Reduced nucleotides may act as a substrate for plasma membrane NADPH oxidase that catalyzes the transmembrane electron transport to O2 with a possible consumption of H+ on the external cell side. Such coupling of electron transport with the consumption–release of protons was considered in the original chemiosmotic hypothesis with regard to energy-transducing membranes ((Mitchell 2011) republished). It is known that cyanobacteria possess NAD(P)H–oxygen oxidoreductase donating electrons directly to O2 without production of reactive oxygen species (Helman et al. 2003; Allahverdiyeva et al. 2013). On the other hand, the proton consumption may also result from one-electron reduction of O2 followed by O2 dismutation reaction (Asada 2006). Deeper understanding of the events occurring in the plasma membrane at the site of cell wall wounding can be obtained by analyzing O2 dynamics in the area of microwounding using oxygen microsensors.
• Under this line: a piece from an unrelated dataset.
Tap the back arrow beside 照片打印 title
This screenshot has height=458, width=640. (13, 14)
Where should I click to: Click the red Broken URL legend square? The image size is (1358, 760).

In photosynthetically active cell regions capable of forming external acid zones, the localized illumination of a distant cell part promoted slight lowering of the external pH, whereas the same LL treatment induced the pHo increase after the cell wall incision. These observations emphasize a specific mechanism of the remote LL action on microperforated cell regions. They present evidence that cytoplasmic streaming carries the intracellular components utilized in the region of CW incision.